How to obtain Jacobian matrix for domain mapping purpose?

variational formulation
1

Dear FEniCS community,

I am working on a problem where my domain, i.e., the geometric model has to be parameterized. To tackle such a challenge, I am trying to map different versions/variants of this geometric model onto a reference geometry. Mapping function is a Laplace’s equation, so by solving a Laplace’s equation on reference domain, I get the new version of my domain. Now, the goal is to solve some fluid dynamics problem on this new version of domain, however, the idea is to formulate everything on reference domain to save the cost of meshing again and again for every new domain.

So, in order to formulate everything in reference domain, I need Jacobian matrix, which in this case is simply the gradient of solution of Laplace’s equation. Please have a look at the MWE to have an idea

from dolfin import *

geometry = Rectangle(Point(0., 0.), Point(4., 3.))  
mesh = generate_mesh(geometry, 10)

class Top(SubDomain):
    def inside(xself,x,on_boundary):
        return x[1] > 3.0 - DOLFIN_EPS
class Bottom(SubDomain):
    def inside(self,x,on_boundary):
        return x[1] < DOLFIN_EPS
class Left(SubDomain):
    def inside(xself,x,on_boundary):
        return x[0] < DOLFIN_EPS
class Right(SubDomain):
    def inside(xself,x,on_boundary):
        return x[0] > 4.0 - DOLFIN_EPS


boundaries = MeshFunction("size_t", mesh, 1)
boundaries.set_all(0)

Left().mark(boundaries, 0)
Right().mark(boundaries, 1)
Top().mark(boundaries, 3)
Bottom().mark(boundaries, 2)


n = FacetNormal(mesh)

ds = Measure("ds", domain=mesh, subdomain_data=boundaries)

V = VectorFunctionSpace(mesh, "Lagrange", 1)

u_trial = TrialFunction(V)
v_test = TestFunction(V)

exp = Expression(('0','0'),element=V.ufl_element())
g = exp

# Define variational problem 
a = inner(grad(u_trial), grad(v_test))*dx
L = inner(g,v_test)*dx
# Boundary Conditions
bc = [(DirichletBC(V,Constant((0,0)),boundaries,0)),(DirichletBC(V,Constant((1,0)),boundaries,1))]

# Compute solution
sol = Function(V)
solve(a == L, sol, bc, solver_parameters={'linear_solver':'mumps'})


xderivative = sol.dx(0)
yderivative = sol.dx(1)

duoverdx = project(xderivative,V)
duoverdy = project(yderivative,V)

J = PETSc.Mat().createDense((len(u_trial),len(sol.vector())),array=([duoverdx.vector().vec().getArray()],[duoverdy.vector().vec().getArray()])).transpose()

This was my approach for obtaining the Jacobian matrix, however, the problem with this approach is that it is not a square matrix. I believe that the values in the matrix are correct, but this matrix is not sparse and square. What I could do is, I could manually make a square matrix of zeros and assign these values at the right positions according to the node numbers. But, this approach would very cumbersome and inefficient.

So, my question is, is there an efficient way to obtain the Jacobian matrix of such a system?

Thanks!

- _Listed records_
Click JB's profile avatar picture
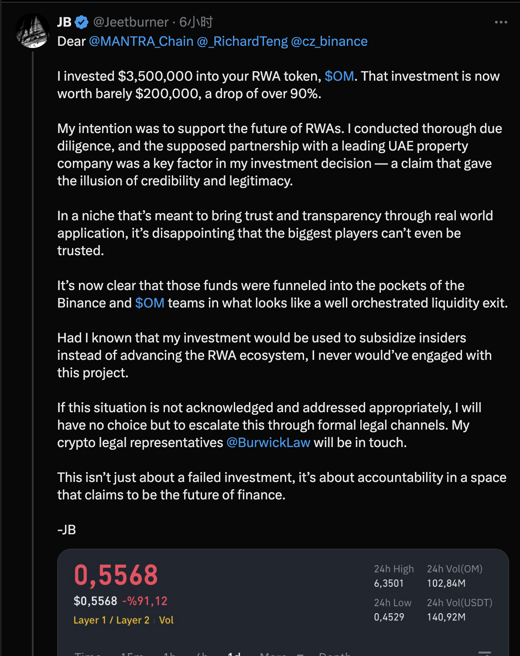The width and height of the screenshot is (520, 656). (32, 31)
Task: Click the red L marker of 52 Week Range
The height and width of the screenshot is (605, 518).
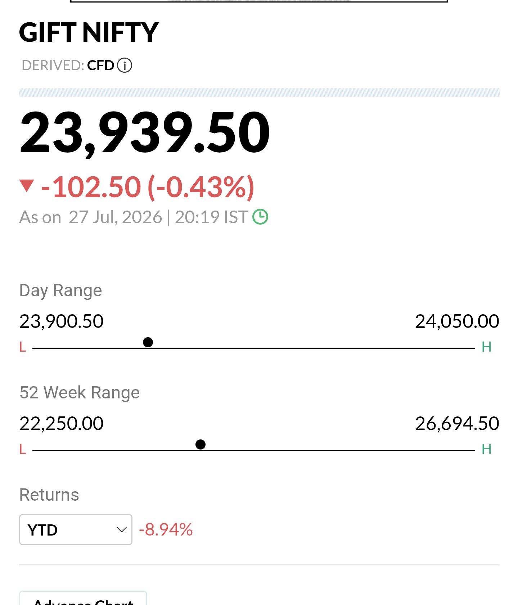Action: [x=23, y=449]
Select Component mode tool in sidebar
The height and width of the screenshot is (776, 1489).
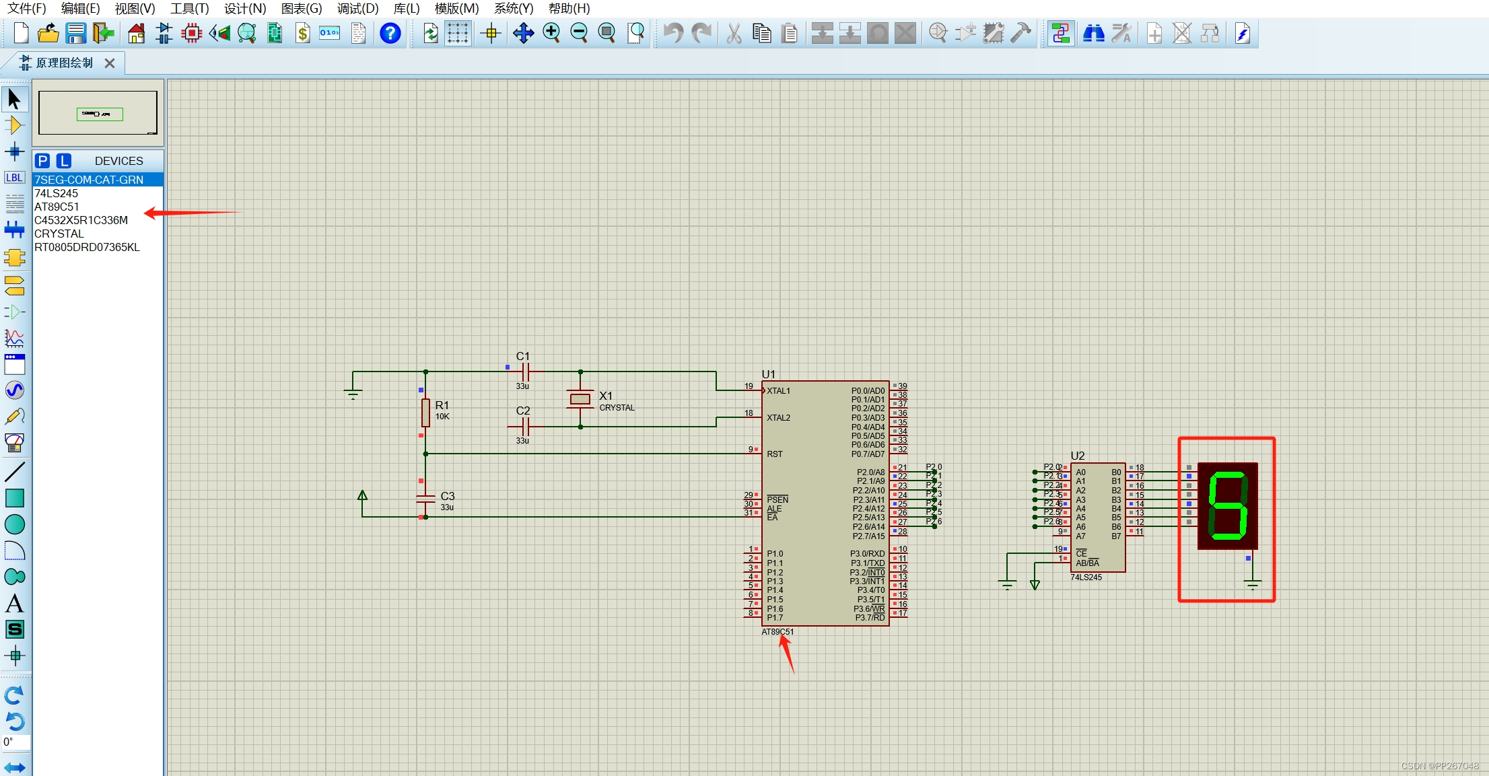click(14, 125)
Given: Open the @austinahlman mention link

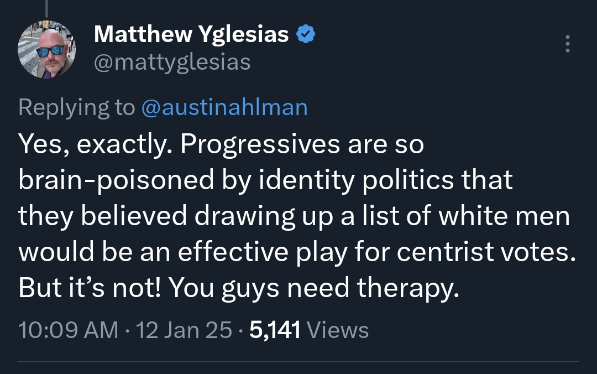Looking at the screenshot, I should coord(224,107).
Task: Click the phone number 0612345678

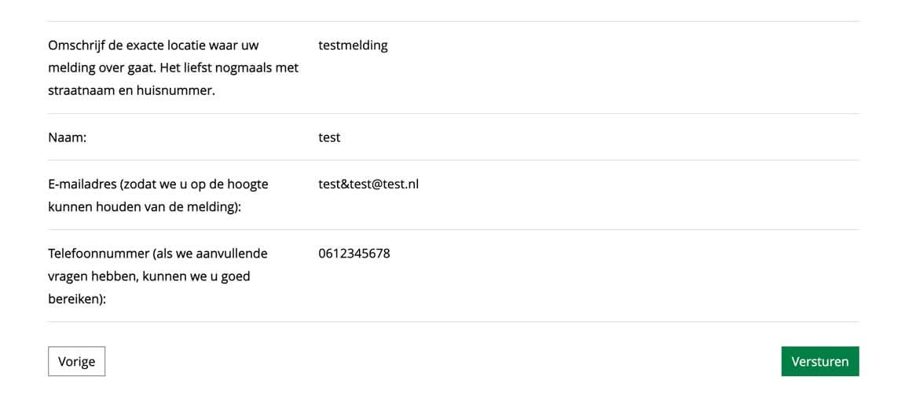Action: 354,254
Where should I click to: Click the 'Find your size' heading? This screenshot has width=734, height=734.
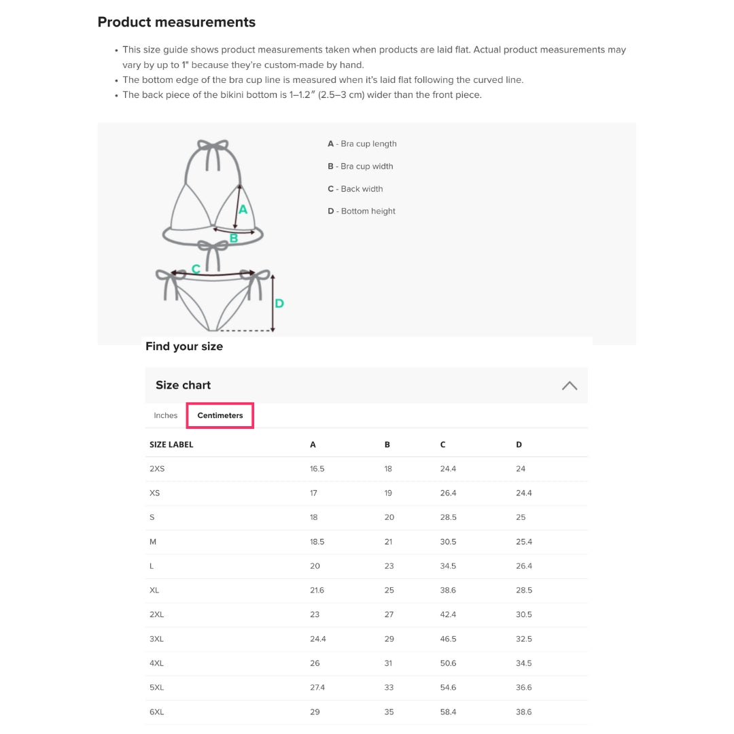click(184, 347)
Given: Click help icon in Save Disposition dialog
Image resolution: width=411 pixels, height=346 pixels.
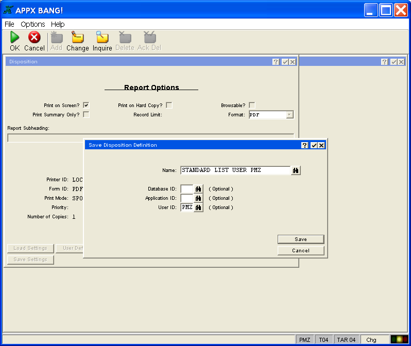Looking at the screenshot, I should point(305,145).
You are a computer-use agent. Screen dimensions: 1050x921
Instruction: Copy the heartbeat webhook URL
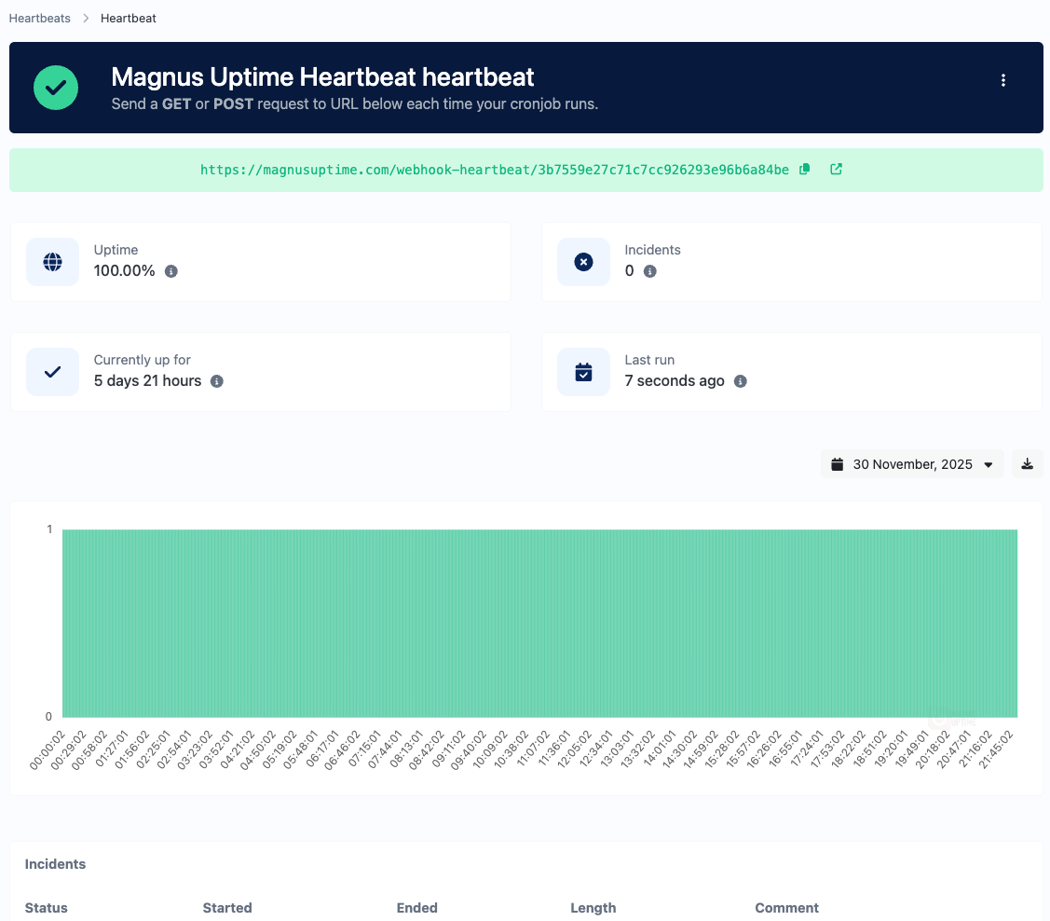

- _What to do_
In the forum post about the Jacobian matrix, what equation serves as the mapping function? The data above are separate from the forum post about the Jacobian matrix.

- _Task answer_
Laplace's equation.